For any method, you should explore the data first, and do some preprocessing. In particular, you can derive new features from the existing ones, or you can define a particular type of "distance".
Software resources You are allowed to download software for this project. In this case, you must know intimately what the software is doing in the context of your project. You must also demonstrate by your project that you mastered various issues of the process of data analysis/prediction. You will be graded mostly (this will become more precise eventually) on your intellectual contribution to the project and only secondarily on the performance/sophistication of the methods borrowed from others.
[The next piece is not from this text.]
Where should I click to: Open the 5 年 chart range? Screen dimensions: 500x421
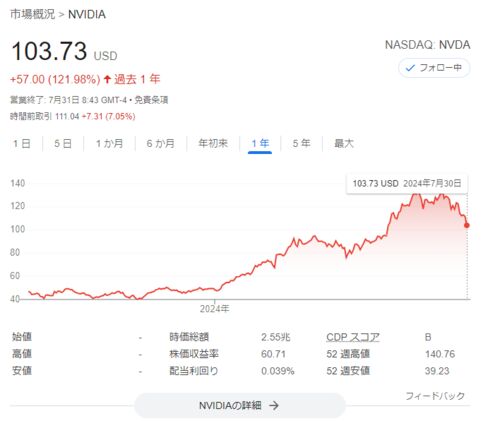pyautogui.click(x=302, y=144)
Generic machine learning packages
- scikit-learn (Python)
- Weka (Java)
- pmtk3 (matlab)
- SVM packagages: SVM-torch, SVM-light, LibSVM
- TensorFlow (especially for neural nets, but other methods included) (Python)
- more TB posted
Time line
Data available |
Nov 20 |
choose method |
Nov 20 |
Test set available |
Dec 4 noon |
Test results due |
Dec 5, midnight 11:59pm |
Award ceremony |
Dec 7 lecture |
Submit report |
Dec 9 midnight 11:59pm |
Report outline
- Preprocessing, what feature set you used
- Predictor(s): complete model description, parametrization
- Basic training algorithm(s): what algorithm, what parameters, anything unusual you did. Do not reproduce the algorithms from books or lecture unless you make modifications.
- Training strategy. Reproducible description of what you did for training (e.g training set sizes, number epochs, how initialized, did you do CV or model selection)
- Experimental results, e.g learning curve(s), training (validation) losses, estimated parameter values if they are interpretable and plottable. Be selectivein what you show! Credit will given for careful analysis or visualization of the results.
- Estimate of the average loss L. Optionally, an interval [Lmin, Lmax] where you believe L will be, and how you estimated these.
- Optional: references
- Total length: no more than 5 pages of contents, with extra pages containing references or figures, up to no more than 10 pages total.
In writing the report, assume that the readers (=instructor and TA) are very familiar with all the predictors and with machine learning terminology; there is no need to reproduce textbook like defintions (and there would be no space for it). What the reader need to know are the specifics of what you did with these predictors. What parameters you used for learning, what inputs, and if there were any variations from the standard methods. For example, if you use a Random Forests package, although we know what a RF is, assume we don't know what variant of RF the package implements, or what the parameters mean. You need to specify these in your report.
How to submit your test set results
- for the ~5,000 examples in the test set, you will produce ~5,000 labels with values 0 or 1 by your Predictor. Create the file y_out.txt with the following format:
predicted_error_rate
y_example_1
y_example_2
....
y_example_5000
(total 5001 lines)
E.g. y.out
For the value of predicted_error_rate you should input your best guess of how your method will perform on the test set. The values predicted_error_rate entered should be the averages on the test set (hence will be in [0,1]).
We will use a script to download and evaluate your results, so please do not vary from these format or file name, lest your prediction error be distorted. There will be two files to submit, one for your assigned predictor, and one for your choice of predictor.
- Go to the Canvas dropbox. Upload the files.
- T.B. set upEnter also: the names of the method used by your Predictor.